***** DATA EXTRACTS *****
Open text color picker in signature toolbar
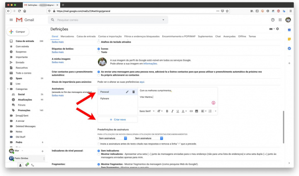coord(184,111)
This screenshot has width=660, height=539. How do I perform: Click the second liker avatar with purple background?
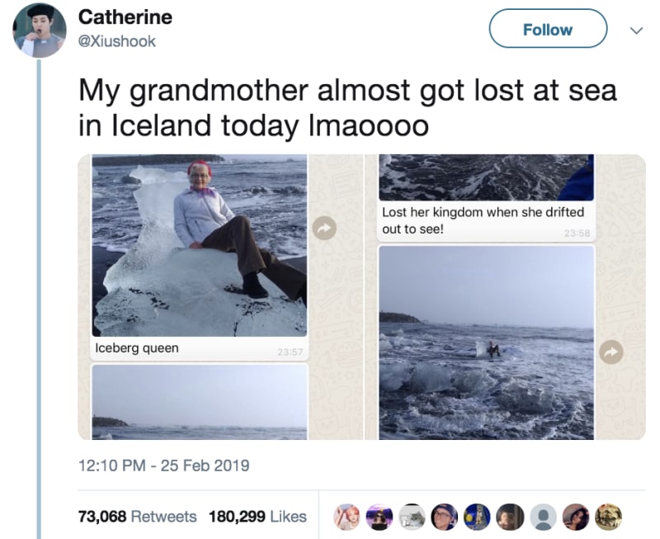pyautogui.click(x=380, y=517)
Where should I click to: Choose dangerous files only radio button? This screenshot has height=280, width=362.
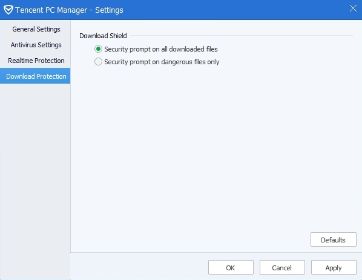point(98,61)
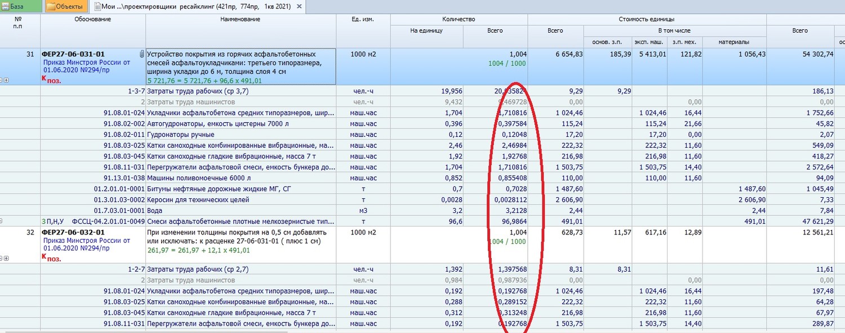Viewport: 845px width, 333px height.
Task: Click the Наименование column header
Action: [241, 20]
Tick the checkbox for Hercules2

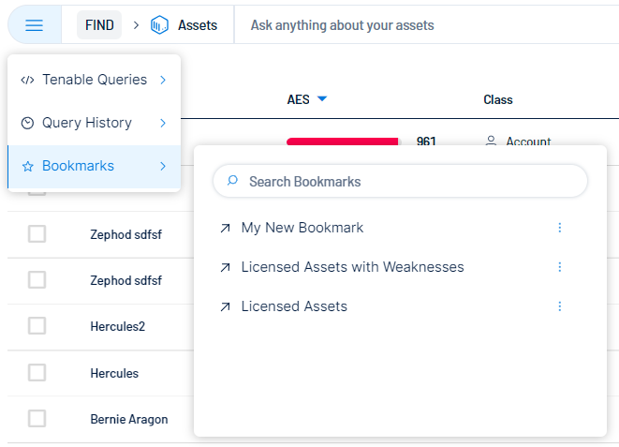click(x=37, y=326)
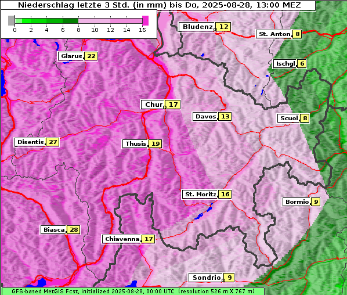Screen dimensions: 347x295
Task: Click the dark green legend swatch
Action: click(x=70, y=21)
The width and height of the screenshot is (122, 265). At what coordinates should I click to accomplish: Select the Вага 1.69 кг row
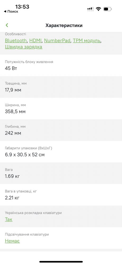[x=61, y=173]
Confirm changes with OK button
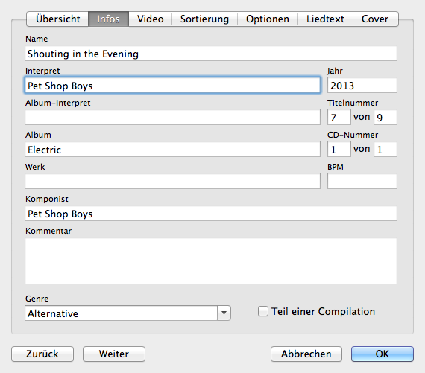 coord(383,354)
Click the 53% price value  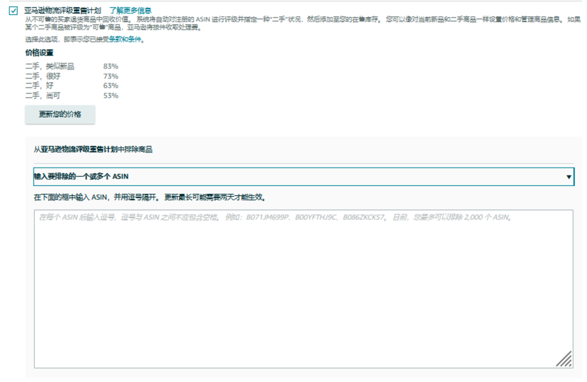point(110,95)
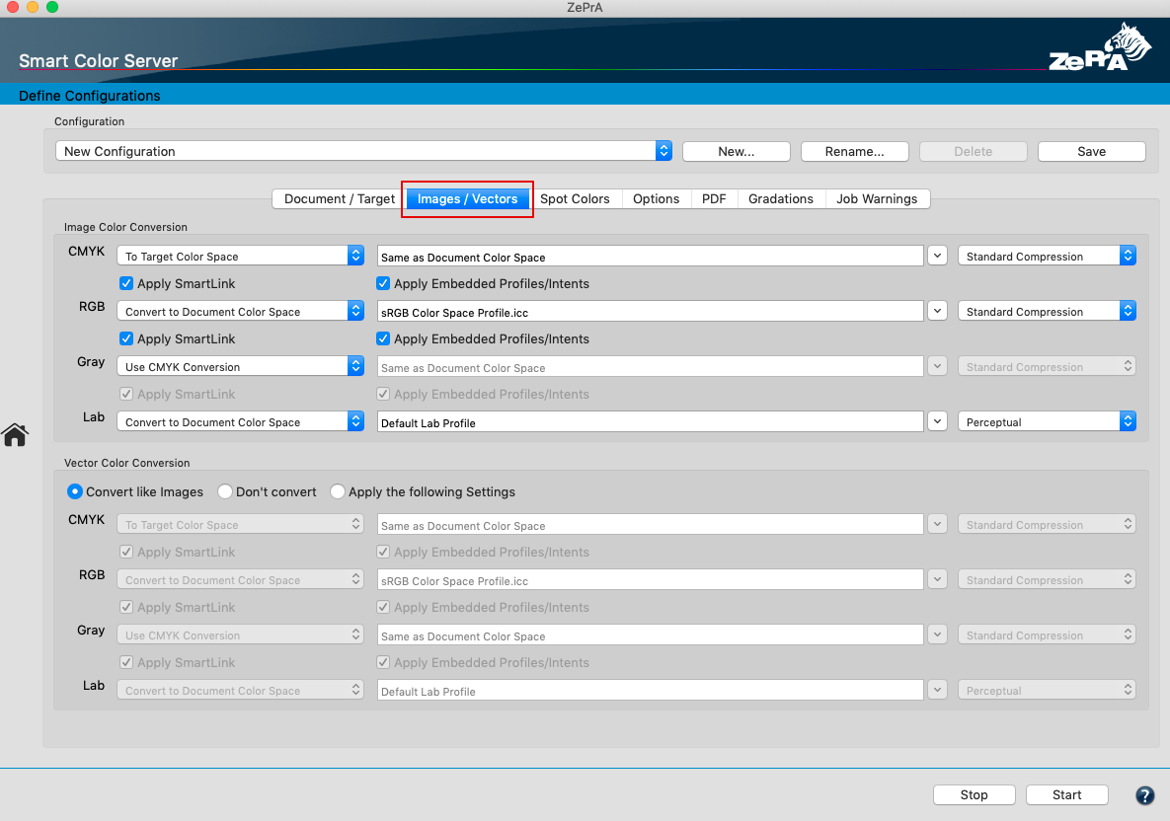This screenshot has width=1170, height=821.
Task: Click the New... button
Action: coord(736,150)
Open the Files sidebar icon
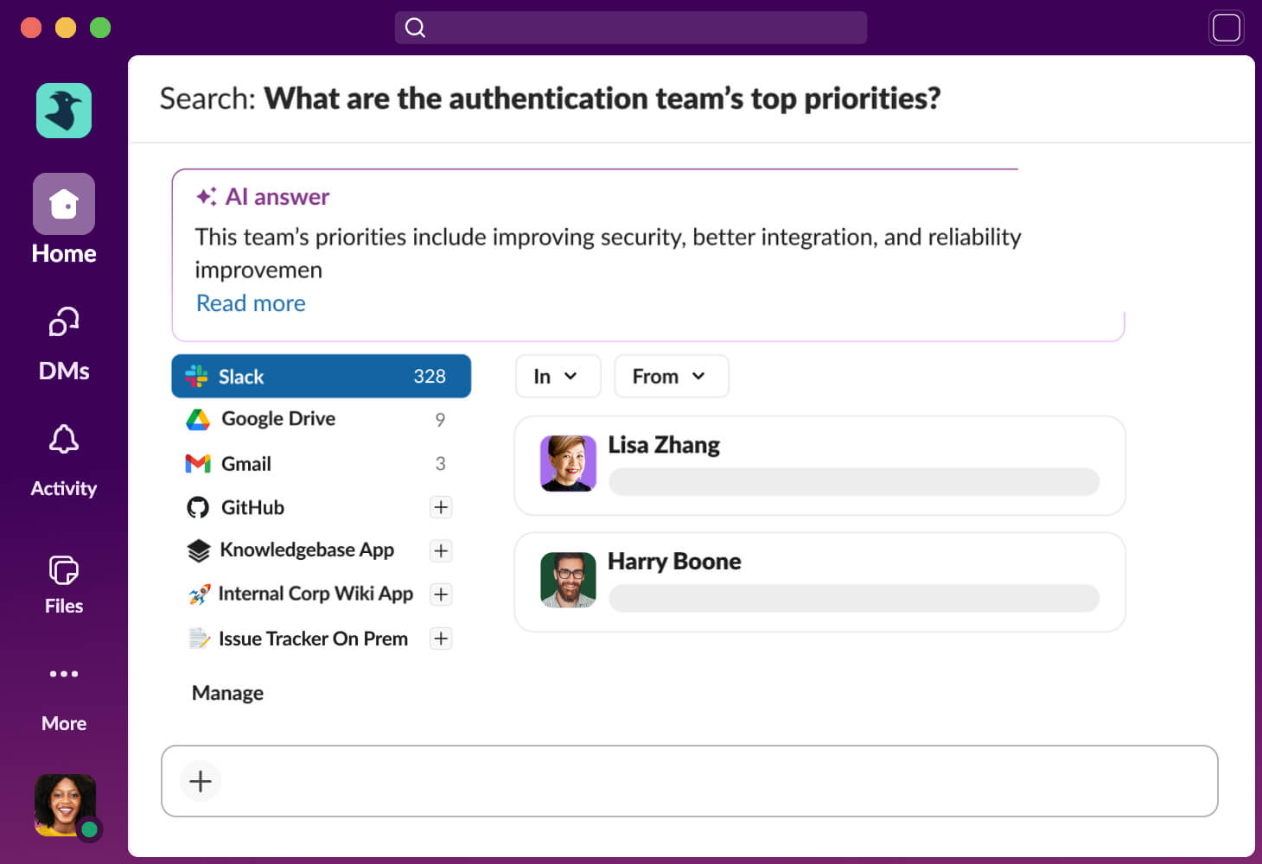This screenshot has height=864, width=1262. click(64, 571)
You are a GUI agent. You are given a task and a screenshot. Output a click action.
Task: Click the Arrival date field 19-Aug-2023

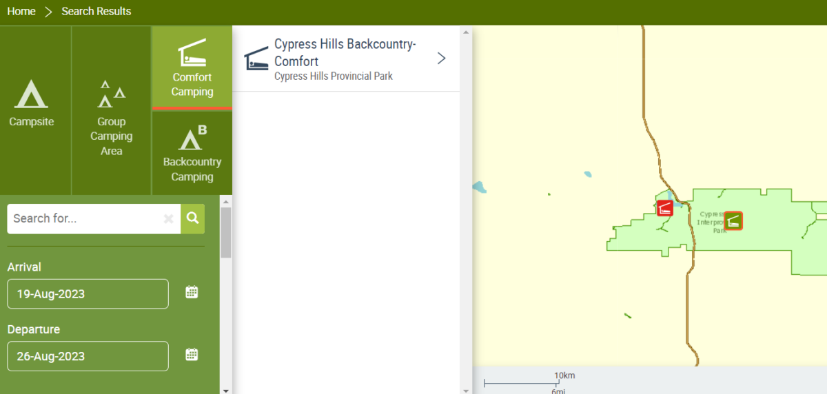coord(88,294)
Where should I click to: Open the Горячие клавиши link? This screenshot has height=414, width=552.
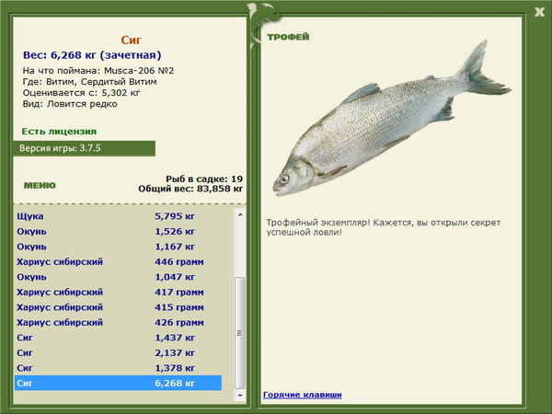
*****
• **INSTRUCTIONS TO FOLLOW**:
Begin with the line that has "You are a GUI" and continue to the last line of the entries, printing each line exactly and nothing else; include both ends and skip the pictures.

• **ANSWER SECTION**:
You are a GUI agent. You are given a task and a screenshot. Output a click action.
Task: Click the Arrival date field 19-Aug-2023

coord(88,294)
Where should I click to: Open the Горячие клавиши link? This screenshot has height=414, width=552.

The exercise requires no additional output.